Demand for “general” PCs, mobiles, and consumer products is still weak. The market “may” bottom in the first half of 2025 with a recovery in the second quarter. The company is pinning their hopes for this on “regional economic improvements by stimulation policies.” This means they are hoping China will pour money into their economy to fight their deflation problem, leading to higher consumer demand for electronics. Memory executives don’t know anything more than the rest of us do more than one quarter out, least of all the executives at Nanya. They are a clueless bunch. HBM and DDR5 DRAM supply is going to grow in 2025 while “standard” DRAM products (all the rest) will see continued inventory reductions.
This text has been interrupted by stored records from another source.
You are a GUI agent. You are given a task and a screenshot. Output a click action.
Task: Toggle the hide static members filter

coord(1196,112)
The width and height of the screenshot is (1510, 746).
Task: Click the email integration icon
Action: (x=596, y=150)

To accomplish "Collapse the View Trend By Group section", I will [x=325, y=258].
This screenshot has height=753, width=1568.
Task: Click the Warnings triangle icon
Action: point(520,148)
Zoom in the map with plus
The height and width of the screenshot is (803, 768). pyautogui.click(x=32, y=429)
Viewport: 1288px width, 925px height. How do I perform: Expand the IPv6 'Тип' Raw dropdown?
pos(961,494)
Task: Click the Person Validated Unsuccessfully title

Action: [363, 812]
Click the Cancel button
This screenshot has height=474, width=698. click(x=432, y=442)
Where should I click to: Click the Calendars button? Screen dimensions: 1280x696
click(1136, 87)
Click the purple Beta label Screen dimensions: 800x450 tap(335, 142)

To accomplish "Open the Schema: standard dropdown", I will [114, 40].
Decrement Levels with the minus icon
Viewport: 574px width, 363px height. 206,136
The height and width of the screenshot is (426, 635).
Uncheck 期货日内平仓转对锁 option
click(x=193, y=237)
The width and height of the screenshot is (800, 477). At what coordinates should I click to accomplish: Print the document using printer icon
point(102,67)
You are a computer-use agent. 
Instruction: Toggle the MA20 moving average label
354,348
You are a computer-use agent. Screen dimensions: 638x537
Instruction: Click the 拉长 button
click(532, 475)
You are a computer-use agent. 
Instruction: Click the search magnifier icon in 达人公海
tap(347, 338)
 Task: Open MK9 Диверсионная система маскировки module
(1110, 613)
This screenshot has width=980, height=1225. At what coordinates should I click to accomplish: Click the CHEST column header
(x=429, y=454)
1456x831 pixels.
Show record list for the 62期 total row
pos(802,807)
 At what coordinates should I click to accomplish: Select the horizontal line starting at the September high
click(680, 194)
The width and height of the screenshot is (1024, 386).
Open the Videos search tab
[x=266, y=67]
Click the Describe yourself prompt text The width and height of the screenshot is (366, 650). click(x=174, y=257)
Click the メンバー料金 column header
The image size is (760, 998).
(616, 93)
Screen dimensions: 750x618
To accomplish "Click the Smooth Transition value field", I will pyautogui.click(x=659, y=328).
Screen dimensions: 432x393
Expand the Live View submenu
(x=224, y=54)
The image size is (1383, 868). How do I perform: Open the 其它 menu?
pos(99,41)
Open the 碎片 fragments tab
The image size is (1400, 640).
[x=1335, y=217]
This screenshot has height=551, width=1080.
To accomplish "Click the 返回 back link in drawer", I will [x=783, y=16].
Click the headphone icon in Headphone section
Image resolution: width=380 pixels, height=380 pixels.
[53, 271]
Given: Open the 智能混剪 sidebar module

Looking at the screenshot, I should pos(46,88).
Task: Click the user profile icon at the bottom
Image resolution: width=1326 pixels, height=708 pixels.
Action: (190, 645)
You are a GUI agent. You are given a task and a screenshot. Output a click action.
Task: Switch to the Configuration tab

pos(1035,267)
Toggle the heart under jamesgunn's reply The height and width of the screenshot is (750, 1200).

  • · Server Market: Positive growth continues for both AI and conventional servers.
  • · Mobile Market: Inventory levels are normalizing, hopefully leading to better supply-demand balance in the first half of calendar 2025.
  • · PC Market: They recycled the commentary from the other memory makers that PC demand will recover because of enterprise replacements/upgrades and “AI PCs,” whatever those are.
  • · Consumer Market: “Potential recovery” starting in Q2’25. See my comment above about memory executives not knowing anything beyond one quarter out.

Analyst Call

Prepared Remarks

  • · There were $NT600M of idle costs in the current quarter financials.
  • · The company has negative cash flow from operations. Then on top of that, they are spending the high required capital expenditures. Their cash position still increased in the quarter because they patched this cash flow hole by taking on more debt.
  • · They have sampled DDR5 parts and expect to ramp this product in 2025.
  • · Total bit output of their second generation 10nm node will be more than 30% for the whole of 2025. As of today, 20% of their total bit output is this second generation (1b) DRAM.

Analyst Q&A

  • · They are hoping for some improvement of non-AI DRAM pricing in the second half of 2025. Memory executives don’t know much beyond one quarter out, so this is a wish.
  • · The March quarter is still forecasted to be experiencing inventory digestion and associated demand weakness. They are hoping that Q2 will start to see some recover in their memory prices.
  • · One analysts reminded us that at the beginning of 2024 Nanya forecasted 20% bit growth in 2024 and it ended up being flat.
  • · There are “some signs” that Q1-25 may show some improvement in bit shipments compared to Q4-24.

Summary

I think Nanya is in real trouble. Their ASPs only rose for four quarters and are now headed back down. The company executives are hoping that inventory reductions and demand improvement will stabilize the non-AI DRAM market in the second quarter of 2025 and beyond. I don’t believe this will happen, because I think it is indigenous Chinese supply that is causing the lower demand in the PC, mobile, and consumer segments. CXMT continues to ramp and I think this will keep downward pressure on legacy DRAM prices, which is all that Nanya makes. For Micron investors, the takeaway here is that the non-leading edge DRAM market (non-DDR5, non-HBM) has now passed the peak of pricing and ASPs are declining. This is early (one year) and typically the upturn lasts longer than that. But CXMT coming online may be disrupting that paradigm. If this is the case, Nanya is going to get squeezed out of existence. With the US expansions of fab capacity underway, it is less likely than it has been in the past that Micron will be interested in acquiring Nanya’s fabs when they go bankrupt, but there is a price that is low enough that Micron will buy them up. A lot of blood will need to be spilled first.